Extracted data entries
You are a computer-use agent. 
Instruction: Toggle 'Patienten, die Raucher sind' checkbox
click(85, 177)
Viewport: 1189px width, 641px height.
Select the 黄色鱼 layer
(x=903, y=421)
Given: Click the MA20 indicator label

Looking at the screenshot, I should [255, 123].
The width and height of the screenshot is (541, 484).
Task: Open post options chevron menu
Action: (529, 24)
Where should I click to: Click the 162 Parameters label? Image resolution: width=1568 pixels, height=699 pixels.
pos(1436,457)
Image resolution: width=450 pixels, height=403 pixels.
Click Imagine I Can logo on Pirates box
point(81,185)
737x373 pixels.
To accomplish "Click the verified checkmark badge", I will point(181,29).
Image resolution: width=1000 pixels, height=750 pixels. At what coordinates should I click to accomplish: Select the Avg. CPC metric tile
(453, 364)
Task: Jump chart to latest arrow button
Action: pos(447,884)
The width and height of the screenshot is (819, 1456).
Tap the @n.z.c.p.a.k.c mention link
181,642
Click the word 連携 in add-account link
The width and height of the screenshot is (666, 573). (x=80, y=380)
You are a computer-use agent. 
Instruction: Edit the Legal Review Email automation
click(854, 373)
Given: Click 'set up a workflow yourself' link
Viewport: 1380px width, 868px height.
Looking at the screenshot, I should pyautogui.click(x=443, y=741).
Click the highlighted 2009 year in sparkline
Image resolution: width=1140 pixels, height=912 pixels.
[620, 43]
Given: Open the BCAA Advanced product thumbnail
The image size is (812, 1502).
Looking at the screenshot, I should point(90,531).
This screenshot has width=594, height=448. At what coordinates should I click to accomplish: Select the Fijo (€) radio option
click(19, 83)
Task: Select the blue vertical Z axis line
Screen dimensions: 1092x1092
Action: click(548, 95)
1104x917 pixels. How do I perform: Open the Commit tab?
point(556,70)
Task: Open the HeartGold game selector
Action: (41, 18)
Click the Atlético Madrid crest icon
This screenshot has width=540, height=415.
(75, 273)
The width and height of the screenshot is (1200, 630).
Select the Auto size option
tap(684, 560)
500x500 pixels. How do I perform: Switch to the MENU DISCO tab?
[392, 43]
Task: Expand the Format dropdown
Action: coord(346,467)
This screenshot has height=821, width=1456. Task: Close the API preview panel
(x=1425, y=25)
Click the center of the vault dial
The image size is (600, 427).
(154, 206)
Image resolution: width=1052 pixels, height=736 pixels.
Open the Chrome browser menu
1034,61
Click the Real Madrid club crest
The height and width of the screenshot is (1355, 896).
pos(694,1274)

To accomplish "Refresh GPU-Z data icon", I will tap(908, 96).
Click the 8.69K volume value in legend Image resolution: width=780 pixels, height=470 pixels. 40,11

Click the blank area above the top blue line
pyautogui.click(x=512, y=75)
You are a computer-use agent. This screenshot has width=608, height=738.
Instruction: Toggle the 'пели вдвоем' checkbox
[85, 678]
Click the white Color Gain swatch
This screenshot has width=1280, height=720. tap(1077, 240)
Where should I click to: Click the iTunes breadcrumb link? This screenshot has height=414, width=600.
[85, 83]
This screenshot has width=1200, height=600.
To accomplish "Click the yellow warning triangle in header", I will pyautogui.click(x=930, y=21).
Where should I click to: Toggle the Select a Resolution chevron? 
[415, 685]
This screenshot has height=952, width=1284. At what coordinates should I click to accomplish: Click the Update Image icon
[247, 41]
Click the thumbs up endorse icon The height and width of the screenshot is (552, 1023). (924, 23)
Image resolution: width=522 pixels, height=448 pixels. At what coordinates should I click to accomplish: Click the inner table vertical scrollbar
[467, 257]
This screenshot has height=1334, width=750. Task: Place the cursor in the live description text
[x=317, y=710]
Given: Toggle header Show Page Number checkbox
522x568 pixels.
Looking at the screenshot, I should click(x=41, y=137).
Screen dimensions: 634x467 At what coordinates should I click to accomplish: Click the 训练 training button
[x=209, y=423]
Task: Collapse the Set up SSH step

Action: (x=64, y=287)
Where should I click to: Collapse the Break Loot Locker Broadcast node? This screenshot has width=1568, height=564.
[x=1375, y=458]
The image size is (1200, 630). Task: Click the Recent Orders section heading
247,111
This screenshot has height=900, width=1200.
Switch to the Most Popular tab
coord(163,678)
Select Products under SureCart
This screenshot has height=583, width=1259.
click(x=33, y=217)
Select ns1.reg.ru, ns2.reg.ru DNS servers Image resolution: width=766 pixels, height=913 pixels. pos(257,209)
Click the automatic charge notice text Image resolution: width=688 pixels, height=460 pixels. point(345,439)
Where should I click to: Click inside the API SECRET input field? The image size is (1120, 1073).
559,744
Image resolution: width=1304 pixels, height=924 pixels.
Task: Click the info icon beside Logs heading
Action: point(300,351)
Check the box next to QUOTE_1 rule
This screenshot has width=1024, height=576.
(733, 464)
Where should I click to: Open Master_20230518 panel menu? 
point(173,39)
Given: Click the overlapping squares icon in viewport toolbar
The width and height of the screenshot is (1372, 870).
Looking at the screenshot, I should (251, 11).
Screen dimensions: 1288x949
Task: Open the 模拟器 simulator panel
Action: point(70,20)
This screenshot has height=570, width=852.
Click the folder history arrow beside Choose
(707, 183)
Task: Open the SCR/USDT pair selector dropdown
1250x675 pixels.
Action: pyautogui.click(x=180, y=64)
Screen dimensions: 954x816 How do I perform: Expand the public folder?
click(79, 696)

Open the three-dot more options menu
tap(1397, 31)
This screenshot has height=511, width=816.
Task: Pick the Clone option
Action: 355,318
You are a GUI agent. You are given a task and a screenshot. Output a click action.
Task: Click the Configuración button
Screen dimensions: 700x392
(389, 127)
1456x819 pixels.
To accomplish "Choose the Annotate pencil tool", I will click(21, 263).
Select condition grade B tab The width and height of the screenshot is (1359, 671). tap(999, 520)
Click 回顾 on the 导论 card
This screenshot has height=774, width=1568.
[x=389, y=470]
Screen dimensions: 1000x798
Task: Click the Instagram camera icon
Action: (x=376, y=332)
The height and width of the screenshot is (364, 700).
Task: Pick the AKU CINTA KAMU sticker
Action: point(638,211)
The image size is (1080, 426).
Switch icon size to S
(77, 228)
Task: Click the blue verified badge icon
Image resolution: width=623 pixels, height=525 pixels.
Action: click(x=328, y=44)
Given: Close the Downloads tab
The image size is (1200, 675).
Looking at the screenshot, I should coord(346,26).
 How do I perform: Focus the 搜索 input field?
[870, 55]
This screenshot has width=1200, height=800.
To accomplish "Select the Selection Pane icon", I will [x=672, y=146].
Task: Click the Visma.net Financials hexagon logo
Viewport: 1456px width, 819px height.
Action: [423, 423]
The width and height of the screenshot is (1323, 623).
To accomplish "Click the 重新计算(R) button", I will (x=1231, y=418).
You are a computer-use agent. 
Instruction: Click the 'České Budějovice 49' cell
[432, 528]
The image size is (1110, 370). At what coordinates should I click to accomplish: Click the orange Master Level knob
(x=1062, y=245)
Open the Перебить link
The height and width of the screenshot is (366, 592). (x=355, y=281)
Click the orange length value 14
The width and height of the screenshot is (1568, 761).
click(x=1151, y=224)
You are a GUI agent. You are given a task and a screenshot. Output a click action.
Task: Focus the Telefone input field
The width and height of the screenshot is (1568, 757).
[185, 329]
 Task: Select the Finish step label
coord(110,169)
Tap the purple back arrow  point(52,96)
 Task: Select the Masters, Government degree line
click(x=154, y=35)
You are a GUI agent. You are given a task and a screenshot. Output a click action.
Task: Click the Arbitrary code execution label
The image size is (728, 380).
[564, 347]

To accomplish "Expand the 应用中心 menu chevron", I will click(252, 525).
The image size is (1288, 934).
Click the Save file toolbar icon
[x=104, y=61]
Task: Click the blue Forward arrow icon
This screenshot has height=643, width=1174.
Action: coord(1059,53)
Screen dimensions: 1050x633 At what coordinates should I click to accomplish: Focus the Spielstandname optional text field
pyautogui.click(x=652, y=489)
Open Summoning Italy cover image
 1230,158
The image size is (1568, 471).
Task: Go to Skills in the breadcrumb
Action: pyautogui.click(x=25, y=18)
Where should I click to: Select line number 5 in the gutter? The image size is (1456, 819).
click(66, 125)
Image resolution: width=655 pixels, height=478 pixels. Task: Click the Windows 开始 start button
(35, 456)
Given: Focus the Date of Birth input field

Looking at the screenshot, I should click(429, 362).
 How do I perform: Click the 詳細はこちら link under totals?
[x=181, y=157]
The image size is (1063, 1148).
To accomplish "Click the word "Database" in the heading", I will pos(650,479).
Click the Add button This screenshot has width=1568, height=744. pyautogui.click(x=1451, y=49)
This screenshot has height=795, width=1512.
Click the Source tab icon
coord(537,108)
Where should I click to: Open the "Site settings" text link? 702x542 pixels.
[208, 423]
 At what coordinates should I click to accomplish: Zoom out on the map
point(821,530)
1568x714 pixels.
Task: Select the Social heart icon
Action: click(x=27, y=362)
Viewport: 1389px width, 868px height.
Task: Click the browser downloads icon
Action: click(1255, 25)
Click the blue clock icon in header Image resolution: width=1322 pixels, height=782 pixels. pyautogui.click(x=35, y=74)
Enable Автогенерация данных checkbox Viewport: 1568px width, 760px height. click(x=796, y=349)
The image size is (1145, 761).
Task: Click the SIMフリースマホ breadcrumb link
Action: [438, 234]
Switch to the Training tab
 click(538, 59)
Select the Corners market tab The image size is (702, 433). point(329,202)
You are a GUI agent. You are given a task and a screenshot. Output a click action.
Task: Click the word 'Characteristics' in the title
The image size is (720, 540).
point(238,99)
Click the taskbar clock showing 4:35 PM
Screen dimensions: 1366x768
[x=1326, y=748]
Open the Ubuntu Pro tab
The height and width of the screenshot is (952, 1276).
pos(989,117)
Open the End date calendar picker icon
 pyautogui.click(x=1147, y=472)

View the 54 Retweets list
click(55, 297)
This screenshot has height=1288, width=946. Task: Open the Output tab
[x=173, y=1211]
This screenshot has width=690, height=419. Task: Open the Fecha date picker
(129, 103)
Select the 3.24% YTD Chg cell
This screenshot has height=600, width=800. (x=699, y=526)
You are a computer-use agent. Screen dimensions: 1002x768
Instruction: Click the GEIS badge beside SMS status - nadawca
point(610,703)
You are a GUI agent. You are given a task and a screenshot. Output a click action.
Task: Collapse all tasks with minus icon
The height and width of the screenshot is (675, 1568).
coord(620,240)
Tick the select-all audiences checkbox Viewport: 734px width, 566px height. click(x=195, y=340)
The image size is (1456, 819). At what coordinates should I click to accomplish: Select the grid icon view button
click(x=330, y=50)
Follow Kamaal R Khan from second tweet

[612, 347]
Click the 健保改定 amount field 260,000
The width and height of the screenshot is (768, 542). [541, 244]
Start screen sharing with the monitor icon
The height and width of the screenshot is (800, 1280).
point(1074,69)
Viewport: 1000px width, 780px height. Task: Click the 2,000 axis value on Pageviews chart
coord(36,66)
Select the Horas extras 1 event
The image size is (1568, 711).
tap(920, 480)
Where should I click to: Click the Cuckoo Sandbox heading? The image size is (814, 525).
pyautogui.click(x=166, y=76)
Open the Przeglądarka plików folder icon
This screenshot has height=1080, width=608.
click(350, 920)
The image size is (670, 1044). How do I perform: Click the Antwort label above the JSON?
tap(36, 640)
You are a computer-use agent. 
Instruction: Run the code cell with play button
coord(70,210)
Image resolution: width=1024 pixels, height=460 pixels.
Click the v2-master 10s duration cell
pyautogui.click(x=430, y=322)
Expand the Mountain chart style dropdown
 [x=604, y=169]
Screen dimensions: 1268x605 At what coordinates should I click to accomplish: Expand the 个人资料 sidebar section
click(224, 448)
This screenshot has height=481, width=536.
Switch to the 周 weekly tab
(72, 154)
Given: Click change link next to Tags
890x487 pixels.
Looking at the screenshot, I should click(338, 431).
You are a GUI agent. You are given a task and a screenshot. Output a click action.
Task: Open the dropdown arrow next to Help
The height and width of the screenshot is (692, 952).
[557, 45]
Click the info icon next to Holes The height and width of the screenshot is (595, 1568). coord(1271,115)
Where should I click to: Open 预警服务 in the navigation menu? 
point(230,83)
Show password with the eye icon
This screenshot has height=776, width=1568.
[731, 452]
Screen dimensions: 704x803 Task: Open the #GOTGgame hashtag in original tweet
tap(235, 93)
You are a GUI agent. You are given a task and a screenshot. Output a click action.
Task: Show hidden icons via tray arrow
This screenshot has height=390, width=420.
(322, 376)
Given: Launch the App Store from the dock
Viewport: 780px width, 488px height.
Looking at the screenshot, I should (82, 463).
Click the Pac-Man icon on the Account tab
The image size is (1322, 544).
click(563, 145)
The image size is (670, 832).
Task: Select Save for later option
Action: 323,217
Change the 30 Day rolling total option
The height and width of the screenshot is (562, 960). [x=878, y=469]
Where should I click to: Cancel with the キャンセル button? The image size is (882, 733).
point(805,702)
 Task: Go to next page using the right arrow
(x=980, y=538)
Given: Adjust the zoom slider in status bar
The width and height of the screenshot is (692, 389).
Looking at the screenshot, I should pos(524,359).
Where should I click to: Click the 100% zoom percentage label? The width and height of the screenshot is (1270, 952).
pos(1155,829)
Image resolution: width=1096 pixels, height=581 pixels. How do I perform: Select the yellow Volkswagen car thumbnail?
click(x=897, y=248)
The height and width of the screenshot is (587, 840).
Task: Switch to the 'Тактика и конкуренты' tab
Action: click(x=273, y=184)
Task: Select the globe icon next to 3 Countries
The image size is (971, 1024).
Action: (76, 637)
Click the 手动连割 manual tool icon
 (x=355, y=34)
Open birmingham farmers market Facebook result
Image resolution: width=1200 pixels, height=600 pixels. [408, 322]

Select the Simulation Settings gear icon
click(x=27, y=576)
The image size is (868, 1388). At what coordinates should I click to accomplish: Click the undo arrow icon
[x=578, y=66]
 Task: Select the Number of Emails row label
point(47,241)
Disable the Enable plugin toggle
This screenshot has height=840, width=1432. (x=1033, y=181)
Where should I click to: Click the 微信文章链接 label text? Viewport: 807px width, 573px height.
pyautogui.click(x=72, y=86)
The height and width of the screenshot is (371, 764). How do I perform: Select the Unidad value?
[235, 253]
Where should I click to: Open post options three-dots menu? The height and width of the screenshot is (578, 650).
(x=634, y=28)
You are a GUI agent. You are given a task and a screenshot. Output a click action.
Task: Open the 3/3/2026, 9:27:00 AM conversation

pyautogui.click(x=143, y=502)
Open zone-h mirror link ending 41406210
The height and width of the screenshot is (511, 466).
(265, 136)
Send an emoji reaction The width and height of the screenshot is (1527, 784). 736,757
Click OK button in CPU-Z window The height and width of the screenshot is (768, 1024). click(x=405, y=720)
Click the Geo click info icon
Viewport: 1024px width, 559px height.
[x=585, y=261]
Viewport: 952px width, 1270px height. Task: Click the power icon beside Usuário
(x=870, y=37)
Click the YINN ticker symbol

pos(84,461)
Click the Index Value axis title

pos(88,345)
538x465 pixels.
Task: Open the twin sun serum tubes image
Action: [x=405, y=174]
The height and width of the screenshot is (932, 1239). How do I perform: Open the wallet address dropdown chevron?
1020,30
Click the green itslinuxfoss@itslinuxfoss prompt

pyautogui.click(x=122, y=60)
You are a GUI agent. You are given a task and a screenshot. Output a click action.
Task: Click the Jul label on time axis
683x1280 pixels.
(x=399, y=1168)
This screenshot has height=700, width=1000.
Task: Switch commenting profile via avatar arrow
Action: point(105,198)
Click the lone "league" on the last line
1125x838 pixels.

▶ [Exercise prompt]: Above are some records. Count the lines among them with the word "header", and answer with the number only.

▶ [Response for this exercise]: 3